Investigação da Polícia Civil
De acordo com a Polícia Civil do Paraná (PC-PR), os suspeitos utilizavam influenciadores digitais para atrair apostadores e promover as plataformas em redes sociais e aplicativos de mensagens. A investigação revelou que os divulgadores recebiam comissões proporcionais ao número de novos usuários cadastrados e aos valores apostados nas plataformas.

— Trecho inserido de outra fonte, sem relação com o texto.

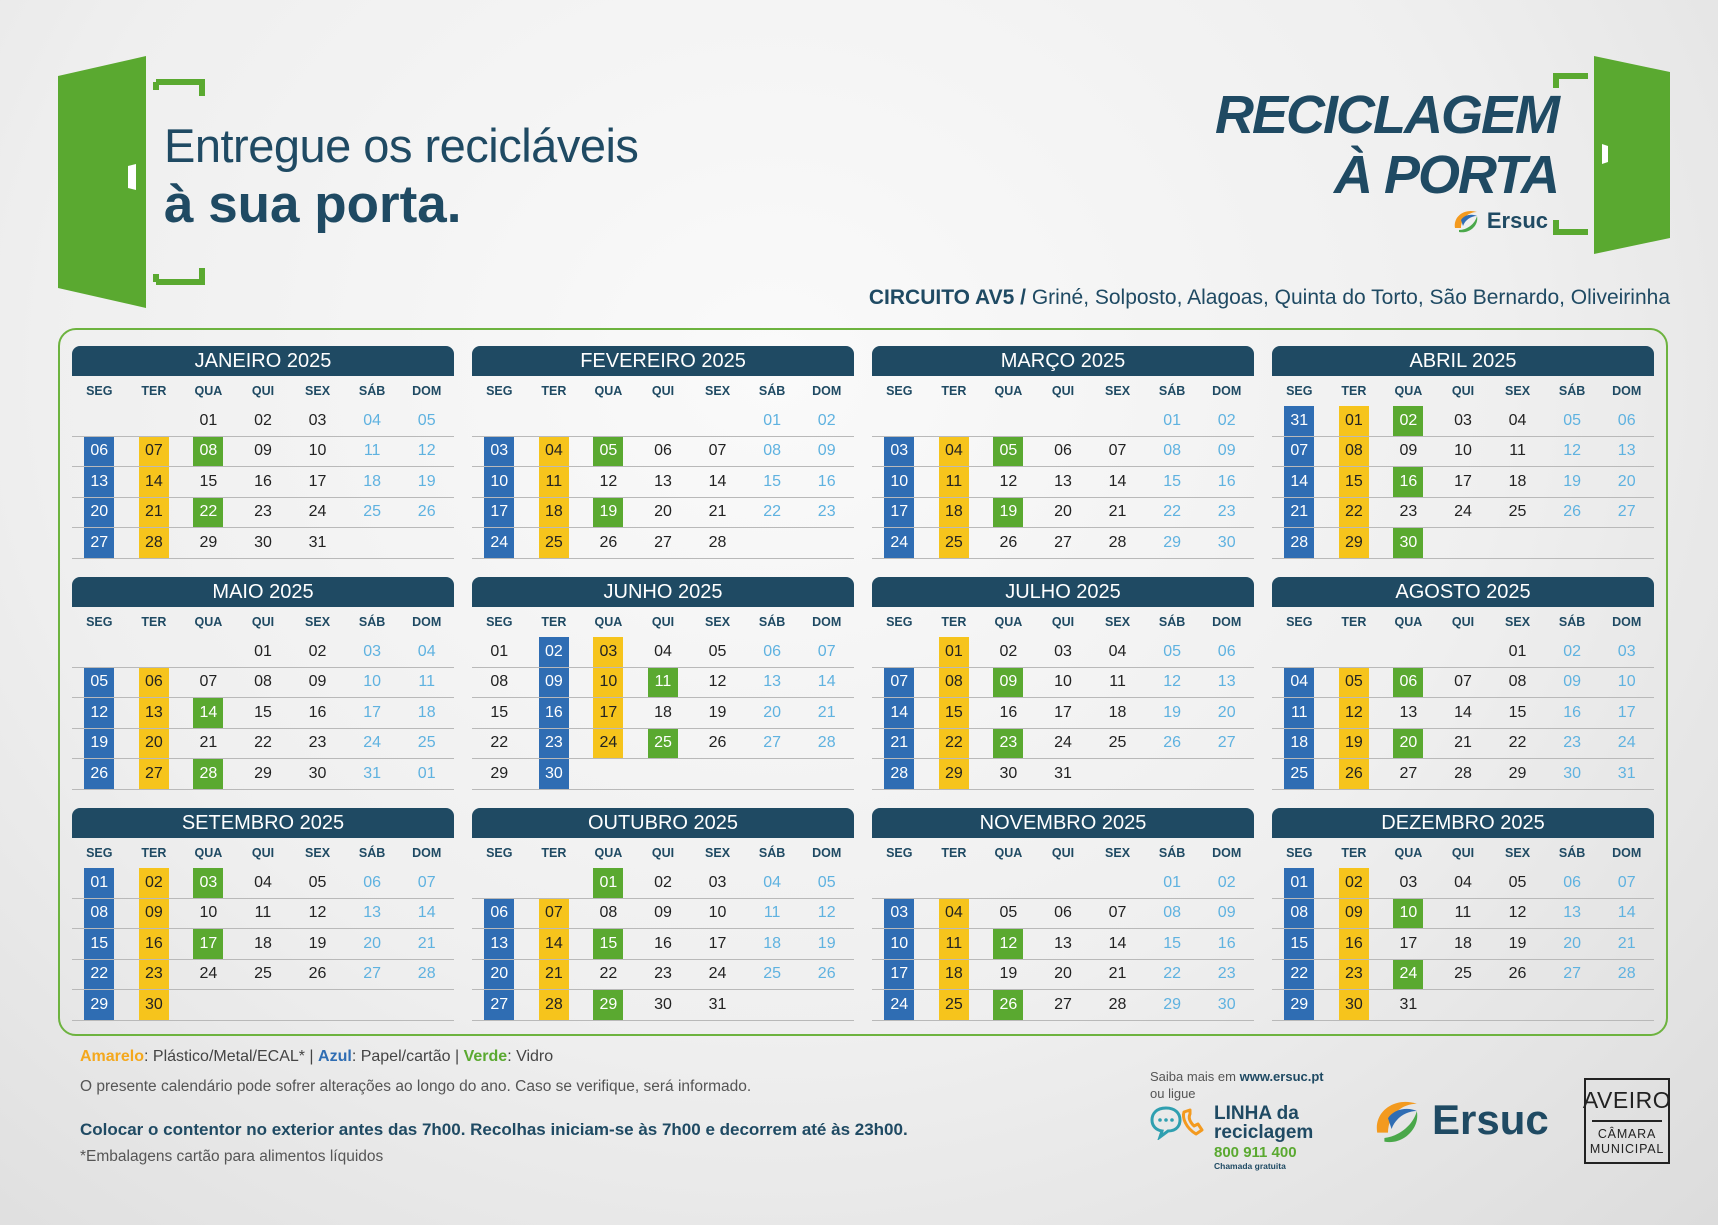 Image resolution: width=1718 pixels, height=1225 pixels. What do you see at coordinates (1626, 744) in the screenshot?
I see `day-cell: 24` at bounding box center [1626, 744].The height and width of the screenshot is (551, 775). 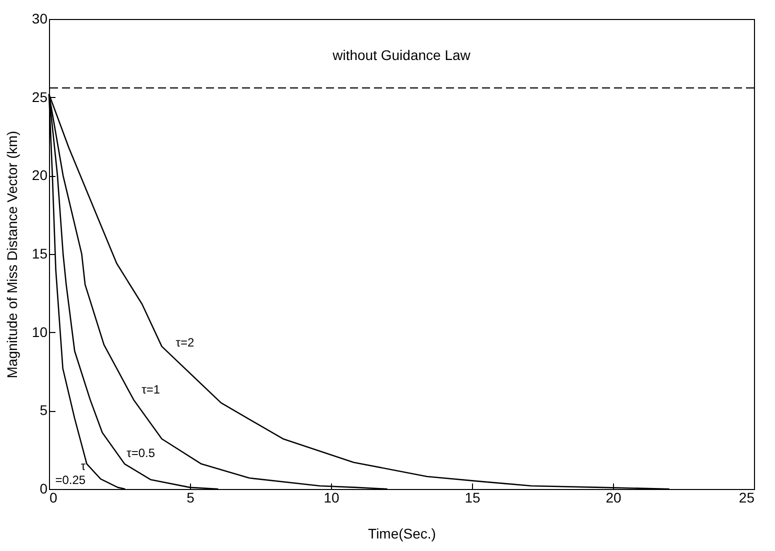 I want to click on ref-line-label: without Guidance Law, so click(x=402, y=54).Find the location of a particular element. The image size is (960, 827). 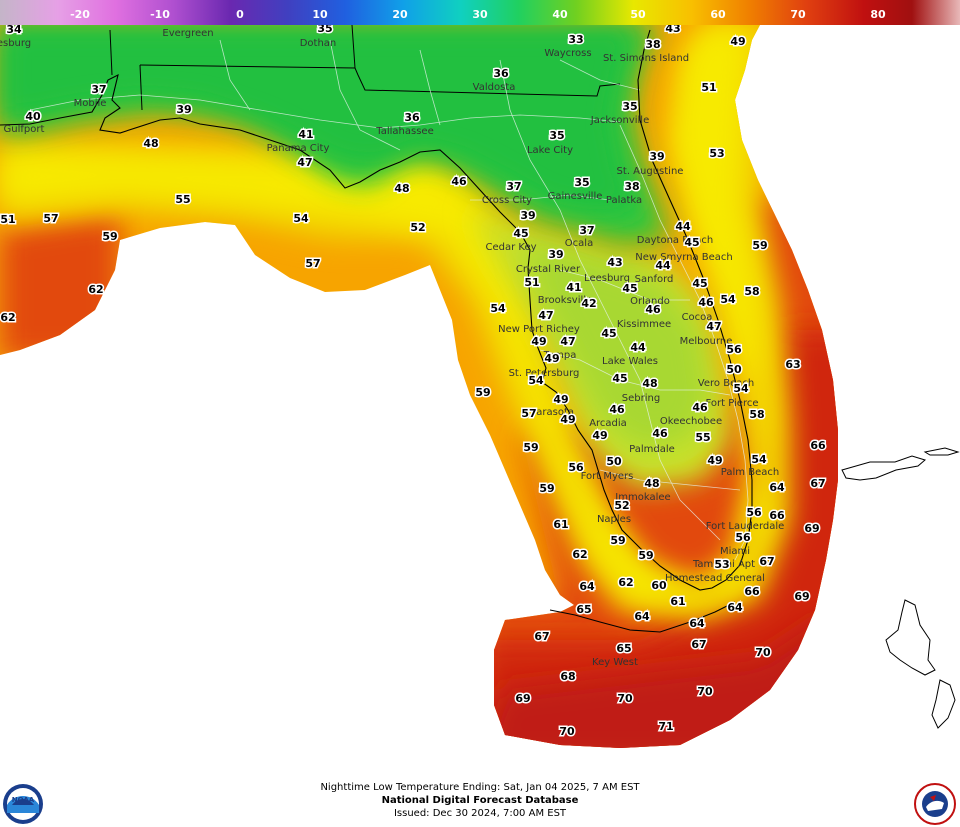

color-scale-tick-label: -20 is located at coordinates (80, 14).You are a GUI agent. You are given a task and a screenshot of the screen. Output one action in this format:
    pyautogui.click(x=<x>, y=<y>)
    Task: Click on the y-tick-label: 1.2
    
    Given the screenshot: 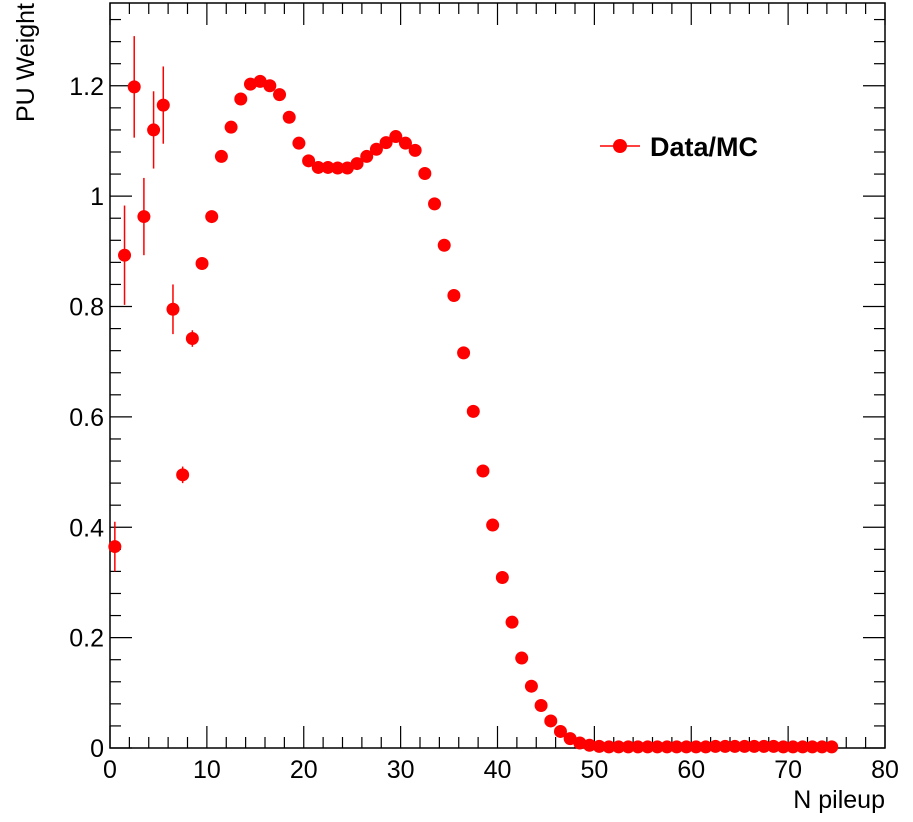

Além disso, a polícia identificou o uso de 'contas demo', perfis falsos que simulavam ganhos altos e rápidos para enganar os consumidores e incentivá-los a apostar dinheiro real. A estratégia visava ludibriar os usuários e aumentar o volume de apostas.
Origens da investigação
As investigações tiveram início após a Polícia Federal repassar informações sobre movimentações financeiras suspeitas. Durante a apuração, a Polícia Civil identificou mais de R$ 28 milhões transitando entre contas de pessoas físicas e empresas ligadas ao grupo. Também foram encontrados indícios de transferências fracionadas entre familiares e uso de empresas para ocultar a origem do dinheiro, práticas típicas de lavagem de dinheiro.
Medidas judiciais
Além das três prisões preventivas, os agentes cumpriram mandados de busca e apreensão em imóveis residenciais e comerciais em Francisco Beltrão. Contas bancárias foram bloqueadas e bens dos investigados foram sequestrados. Os suspeitos poderão responder por lavagem de dinheiro, exploração de jogos de azar, associação criminosa, crimes contra a economia popular, crimes contra o consumidor e publicidade enganosa.
Os nomes dos presos não foram divulgados pela polícia.